The CEO Rubicon Founders recruited to lead the company brings a corresponding operating track record. Bessler founded Sound Physicians in 2001 as a physician-led multispecialty medical group and served as CEO and chairman for 22 years, building it into an organization serving more than 450 hospitals nationally. He stepped down in September 2023 and joined Honest Health as chief executive in April 2024.
NewSpring Healthcare partner Mike Kaplan, who joins Honest Health’s board as part of the transaction, framed the investment in terms of execution capacity at scale. “Value-based care continues to reshape the healthcare landscape, creating significant demand for partners that can support execution at scale,” Kaplan said. “Honest Health has demonstrated a strong ability to help health systems navigate this transition, and we see substantial opportunity to expand the company’s reach.”

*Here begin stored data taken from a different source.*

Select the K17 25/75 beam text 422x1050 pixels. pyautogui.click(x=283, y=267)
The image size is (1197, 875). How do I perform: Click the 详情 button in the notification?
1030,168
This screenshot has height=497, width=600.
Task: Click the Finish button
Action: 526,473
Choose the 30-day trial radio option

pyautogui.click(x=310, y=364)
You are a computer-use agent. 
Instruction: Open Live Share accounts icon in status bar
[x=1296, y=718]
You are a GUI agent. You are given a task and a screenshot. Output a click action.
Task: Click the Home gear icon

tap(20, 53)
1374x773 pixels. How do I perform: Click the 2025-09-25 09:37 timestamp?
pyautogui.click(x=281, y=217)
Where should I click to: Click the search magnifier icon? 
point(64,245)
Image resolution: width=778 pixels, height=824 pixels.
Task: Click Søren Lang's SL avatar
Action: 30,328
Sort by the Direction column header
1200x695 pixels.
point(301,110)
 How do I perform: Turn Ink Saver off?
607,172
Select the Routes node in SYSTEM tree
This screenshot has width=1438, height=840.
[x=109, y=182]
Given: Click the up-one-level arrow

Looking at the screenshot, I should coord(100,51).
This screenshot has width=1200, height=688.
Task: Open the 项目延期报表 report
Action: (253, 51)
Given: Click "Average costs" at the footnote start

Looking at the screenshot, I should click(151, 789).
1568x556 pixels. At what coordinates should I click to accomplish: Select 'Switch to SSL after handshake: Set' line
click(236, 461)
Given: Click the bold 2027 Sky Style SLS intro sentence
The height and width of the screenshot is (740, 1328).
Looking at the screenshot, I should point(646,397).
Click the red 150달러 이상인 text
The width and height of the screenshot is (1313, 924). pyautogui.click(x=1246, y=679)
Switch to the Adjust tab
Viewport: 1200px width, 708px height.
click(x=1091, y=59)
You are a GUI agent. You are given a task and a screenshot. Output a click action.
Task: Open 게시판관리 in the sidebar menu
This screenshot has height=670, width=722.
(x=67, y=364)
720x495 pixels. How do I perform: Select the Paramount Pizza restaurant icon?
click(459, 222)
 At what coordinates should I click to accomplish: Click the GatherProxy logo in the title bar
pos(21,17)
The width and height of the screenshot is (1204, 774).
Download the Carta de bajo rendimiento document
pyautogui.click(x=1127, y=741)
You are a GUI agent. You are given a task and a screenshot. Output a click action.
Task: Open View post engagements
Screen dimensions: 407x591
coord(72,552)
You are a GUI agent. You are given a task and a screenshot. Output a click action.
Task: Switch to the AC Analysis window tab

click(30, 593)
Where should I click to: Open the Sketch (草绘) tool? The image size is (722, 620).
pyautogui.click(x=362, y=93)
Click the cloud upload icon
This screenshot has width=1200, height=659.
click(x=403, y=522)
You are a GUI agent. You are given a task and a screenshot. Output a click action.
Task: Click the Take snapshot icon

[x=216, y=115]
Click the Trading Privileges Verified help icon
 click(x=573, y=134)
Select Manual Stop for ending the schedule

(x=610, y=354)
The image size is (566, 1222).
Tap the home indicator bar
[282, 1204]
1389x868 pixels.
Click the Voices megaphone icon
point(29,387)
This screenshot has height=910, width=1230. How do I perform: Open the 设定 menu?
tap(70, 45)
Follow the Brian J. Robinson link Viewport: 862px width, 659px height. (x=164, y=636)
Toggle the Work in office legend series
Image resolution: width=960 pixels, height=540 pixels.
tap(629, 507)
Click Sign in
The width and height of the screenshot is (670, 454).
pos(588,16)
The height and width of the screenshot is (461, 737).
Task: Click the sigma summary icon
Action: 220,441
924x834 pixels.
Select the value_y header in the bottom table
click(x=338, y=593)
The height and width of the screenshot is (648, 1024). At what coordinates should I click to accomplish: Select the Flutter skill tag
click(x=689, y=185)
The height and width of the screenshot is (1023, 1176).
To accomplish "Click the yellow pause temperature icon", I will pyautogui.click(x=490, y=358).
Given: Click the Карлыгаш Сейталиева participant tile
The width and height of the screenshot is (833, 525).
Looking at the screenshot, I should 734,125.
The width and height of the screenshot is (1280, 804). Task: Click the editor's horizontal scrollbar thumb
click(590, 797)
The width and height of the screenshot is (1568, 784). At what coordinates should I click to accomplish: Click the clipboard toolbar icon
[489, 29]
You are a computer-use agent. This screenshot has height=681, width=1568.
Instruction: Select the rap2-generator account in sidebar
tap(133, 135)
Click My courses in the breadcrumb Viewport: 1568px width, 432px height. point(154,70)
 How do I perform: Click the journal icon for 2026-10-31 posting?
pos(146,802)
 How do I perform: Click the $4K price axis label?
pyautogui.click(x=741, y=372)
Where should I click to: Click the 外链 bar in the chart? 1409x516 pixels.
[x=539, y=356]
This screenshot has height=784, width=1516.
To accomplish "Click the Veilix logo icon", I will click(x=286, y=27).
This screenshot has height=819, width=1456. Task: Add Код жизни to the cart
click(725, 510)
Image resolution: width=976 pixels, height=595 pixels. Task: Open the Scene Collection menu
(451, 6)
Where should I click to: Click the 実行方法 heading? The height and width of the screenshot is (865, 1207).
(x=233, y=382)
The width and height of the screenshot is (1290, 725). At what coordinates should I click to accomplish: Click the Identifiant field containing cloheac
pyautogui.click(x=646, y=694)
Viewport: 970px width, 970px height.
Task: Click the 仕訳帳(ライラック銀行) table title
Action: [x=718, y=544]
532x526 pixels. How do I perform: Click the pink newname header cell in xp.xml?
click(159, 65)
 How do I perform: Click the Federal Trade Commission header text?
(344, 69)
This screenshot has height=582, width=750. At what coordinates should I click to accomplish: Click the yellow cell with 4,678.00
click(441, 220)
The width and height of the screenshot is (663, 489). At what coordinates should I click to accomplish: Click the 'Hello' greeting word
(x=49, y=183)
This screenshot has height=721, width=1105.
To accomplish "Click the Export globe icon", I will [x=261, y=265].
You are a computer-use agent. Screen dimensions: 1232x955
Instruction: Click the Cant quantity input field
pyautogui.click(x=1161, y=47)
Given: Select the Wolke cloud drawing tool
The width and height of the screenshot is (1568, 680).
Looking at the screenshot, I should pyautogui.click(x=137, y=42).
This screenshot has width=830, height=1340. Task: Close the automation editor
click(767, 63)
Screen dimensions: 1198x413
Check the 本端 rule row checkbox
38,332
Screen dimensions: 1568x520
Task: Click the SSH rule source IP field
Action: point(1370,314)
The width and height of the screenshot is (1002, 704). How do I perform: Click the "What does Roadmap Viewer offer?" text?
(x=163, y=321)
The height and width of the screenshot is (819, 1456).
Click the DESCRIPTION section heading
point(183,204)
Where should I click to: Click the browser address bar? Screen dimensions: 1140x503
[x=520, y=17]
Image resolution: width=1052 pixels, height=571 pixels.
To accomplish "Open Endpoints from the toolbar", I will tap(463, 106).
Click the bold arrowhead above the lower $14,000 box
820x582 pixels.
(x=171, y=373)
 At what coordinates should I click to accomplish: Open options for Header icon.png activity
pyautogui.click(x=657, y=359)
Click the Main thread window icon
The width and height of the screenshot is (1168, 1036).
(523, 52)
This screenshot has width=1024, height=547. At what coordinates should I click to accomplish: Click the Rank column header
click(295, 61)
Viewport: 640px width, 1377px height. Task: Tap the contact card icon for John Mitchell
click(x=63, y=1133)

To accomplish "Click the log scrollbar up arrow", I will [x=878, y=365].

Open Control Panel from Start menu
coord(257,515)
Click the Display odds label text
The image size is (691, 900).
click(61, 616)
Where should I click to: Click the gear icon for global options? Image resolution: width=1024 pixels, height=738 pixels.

The Structural Pressure Underneath
The investment arrives at a moment when hospital financial performance makes the status quo increasingly difficult to defend. MedPAC projects that hospital fee-for-service Medicare margins will sit at negative 10 percent for 2026, an improvement from negative 12.1 percent in 2024 but still a number that reflects more than two decades of Medicare paying less than the cost of providing that care. The American Hospital Association estimates that, on average, Medicare covers roughly 82 cents per dollar of what hospitals spend on Medicare patients, with the gap made up through commercial payer revenue that is itself under pressure from Medicare Advantage penetration and prior authorization disputes.
Hospital expenses increased 7.5 percent in 2025, according to the American Hospital Association’s Costs of Caring report released March 11, 2026, more than double the rate of hospital price growth over the same period. Workforce remains the largest single expense, accounting for roughly 60 percent of total hospital costs, and workforce costs rose 5.6 percent year over year. Supply expenses climbed 9.9 percent; drug expenses rose 13.6 percent. The aggregate operating environment is one in which the margin between what it costs to run a hospital and what payers are willing to cover is narrowing in ways that fee-for-service rate negotiations alone cannot resolve.
That context is part of what Honest Health is selling: not a pitch for value-based care as an ideological preference, but a structural argument that the economics of staying entirely in fee-for-service are deteriorating faster than health systems can absorb. The market it is targeting is large enough that what happens next will matter well beyond its investor syndicate. For now, $140 million buys the chance to find out.